Der notorische Zuspätkommer, der als Letzter aus der Kabine gekommen war, gab den Schlüssel dann wieder im Kabuff beim Chef ab, der zumeist einen Trainingsanzug und Stiefel trug. Komischerweise fand der Schlüssel dann nie wieder den Weg in den monströsen Kasten, sondern lag zwei Stunden zumeist unbewacht auf dem Schreibtisch. Nicht so wild, hinter der Kabinentür lagerten ja nur unsere Portemonnaies, Handys und Schlüssel.

Ich habe nur eine Platzwartin getroffen

Wo der Platzwart in der Zeit war? Keine Ahnung. Ich weiß nur, wo er nicht war – auf den Toiletten. Ich kenne kaum einen Fußballplatz Berlins, auf dem jemals das Toilettenpapier gereicht hätte.
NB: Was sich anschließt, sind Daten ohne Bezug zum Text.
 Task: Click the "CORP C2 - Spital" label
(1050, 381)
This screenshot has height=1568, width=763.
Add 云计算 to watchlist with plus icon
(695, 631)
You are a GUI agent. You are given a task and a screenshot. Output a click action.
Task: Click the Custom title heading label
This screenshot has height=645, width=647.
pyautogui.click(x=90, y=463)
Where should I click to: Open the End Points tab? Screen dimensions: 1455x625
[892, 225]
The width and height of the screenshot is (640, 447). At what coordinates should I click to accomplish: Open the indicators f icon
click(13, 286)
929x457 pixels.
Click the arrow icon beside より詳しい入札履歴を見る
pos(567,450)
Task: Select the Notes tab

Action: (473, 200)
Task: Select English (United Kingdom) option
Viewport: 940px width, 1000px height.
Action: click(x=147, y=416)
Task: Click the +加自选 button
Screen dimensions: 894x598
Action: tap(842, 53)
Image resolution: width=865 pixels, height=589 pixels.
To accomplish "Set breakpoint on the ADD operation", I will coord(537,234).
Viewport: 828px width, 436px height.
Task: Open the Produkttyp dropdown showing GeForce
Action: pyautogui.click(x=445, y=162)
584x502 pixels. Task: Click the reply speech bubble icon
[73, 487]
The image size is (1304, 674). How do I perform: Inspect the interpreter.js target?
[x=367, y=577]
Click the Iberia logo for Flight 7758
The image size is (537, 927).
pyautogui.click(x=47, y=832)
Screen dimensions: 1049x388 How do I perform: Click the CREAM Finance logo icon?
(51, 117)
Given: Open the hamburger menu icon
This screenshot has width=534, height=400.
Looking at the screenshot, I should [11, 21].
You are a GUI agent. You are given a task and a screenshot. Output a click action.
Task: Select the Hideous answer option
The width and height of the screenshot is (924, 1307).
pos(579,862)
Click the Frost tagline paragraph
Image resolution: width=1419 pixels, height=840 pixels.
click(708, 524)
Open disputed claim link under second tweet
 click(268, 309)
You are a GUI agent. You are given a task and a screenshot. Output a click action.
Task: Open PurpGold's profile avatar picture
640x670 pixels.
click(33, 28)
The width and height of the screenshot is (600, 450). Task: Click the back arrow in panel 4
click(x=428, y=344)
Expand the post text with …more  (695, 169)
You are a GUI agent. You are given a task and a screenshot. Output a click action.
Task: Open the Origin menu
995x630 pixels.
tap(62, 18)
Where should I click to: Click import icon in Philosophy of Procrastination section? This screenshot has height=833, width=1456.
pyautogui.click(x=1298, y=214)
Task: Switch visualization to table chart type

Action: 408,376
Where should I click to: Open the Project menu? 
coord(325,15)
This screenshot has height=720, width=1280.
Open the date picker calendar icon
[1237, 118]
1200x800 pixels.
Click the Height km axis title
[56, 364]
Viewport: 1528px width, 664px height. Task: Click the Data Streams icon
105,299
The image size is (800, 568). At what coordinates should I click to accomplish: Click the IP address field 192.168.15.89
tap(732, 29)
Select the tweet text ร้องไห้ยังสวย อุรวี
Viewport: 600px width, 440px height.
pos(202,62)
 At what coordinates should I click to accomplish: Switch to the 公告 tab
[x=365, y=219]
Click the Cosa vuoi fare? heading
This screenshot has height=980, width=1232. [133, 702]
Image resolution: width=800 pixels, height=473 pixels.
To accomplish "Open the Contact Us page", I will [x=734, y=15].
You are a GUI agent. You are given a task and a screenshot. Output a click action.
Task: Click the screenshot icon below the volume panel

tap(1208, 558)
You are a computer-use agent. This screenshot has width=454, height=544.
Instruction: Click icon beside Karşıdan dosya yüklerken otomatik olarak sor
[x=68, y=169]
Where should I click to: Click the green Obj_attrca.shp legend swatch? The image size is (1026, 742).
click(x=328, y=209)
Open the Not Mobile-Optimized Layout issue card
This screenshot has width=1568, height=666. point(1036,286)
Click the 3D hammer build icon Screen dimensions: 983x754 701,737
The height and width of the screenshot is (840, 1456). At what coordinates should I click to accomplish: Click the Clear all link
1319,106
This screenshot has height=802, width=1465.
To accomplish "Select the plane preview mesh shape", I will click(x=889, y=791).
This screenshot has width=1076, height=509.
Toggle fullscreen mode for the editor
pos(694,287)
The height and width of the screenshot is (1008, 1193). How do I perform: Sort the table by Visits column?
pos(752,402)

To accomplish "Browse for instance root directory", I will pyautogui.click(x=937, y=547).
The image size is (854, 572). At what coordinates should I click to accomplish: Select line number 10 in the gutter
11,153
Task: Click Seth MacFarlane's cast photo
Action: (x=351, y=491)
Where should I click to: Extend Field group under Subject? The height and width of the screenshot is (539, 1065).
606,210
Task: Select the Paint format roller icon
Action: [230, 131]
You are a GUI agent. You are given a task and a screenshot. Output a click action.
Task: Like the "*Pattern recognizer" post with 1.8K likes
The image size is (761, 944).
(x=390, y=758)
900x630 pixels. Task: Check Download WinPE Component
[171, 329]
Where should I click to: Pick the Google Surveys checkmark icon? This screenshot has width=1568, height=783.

Besonders nicht vor dem Spiel am Sonntagmorgen. Nie, aber auch nie war Toilettenpapier da. Genauso wenig wie das Ventil für die Ballpumpe. Irgendwo in der Hauptstadt muss es eine riesige Lagerhalle geben, in der Toilettenpapier, Luftpumpenventile und die passenden Schlüssel für die Schlösser, mit denen Tore aneinandergekettet werden, gestapelt werden.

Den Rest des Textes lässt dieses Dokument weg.